I haven't had time to check out the paper about confirmation hearings by Lori Ringhand and Paul Collins that's getting plenty of attention this morning. What I can say is that the questions are generally (but not always) substantive; the answers are often not; and it's unlikely that any of it changes any votes in the Senate. But that doesn't make the process useless. Lots of stuff in democracies is about putting things on the record, and about forcing our elected and appointed leaders to explain themselves. In general, our political culture doesn't do well with pre-ordained outcomes. We tend to, on the one hand, look for the Perry Mason moment when one side concedes that the other is correct; on the other hand, we want everyone to make up their own minds based only on the arguments they hear today, without any long-term commitment to groups or ideologies interfering with our pure exercise of unattached reason. Since both of those things are far more myth than reality, people get frustrated with things such as judicial nomination hearings, Congressional floor debate, and for that matter candidate debates, even though (in my view) each of those fulfill very important and useful purposes.
Now, all that said, the opening statements are almost always disasters, and I'd be happy if we could dispense with them and jump straight to the questions...or, better, get each side to pick their two best and limit opening statements to just four Senators.

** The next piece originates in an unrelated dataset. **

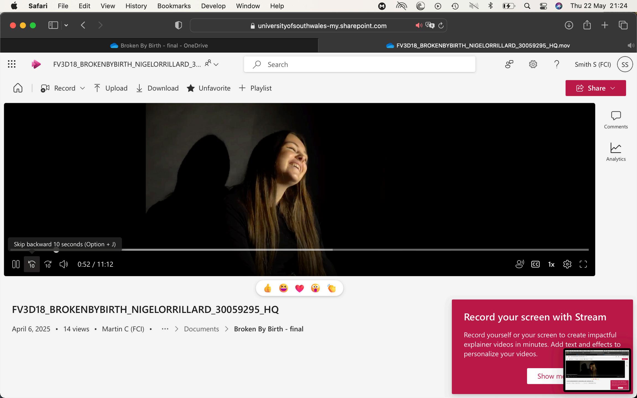Open the Analytics panel
The width and height of the screenshot is (637, 398).
tap(616, 152)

I'll have the TV on and I'll probably be tweeting on and off throughout the hearings, if I hear anything worth reacting to. As usual, my live-tweeting is far more like theater review than it is careful analysis...the smart money seems to be on Al Franken to be the star player for the Dems, but again the format it pretty unwieldy for anyone to make much of a positive impression. It's a lot easier to look like a doofus, and more to tweet about, too -- so we'll see who achieves that.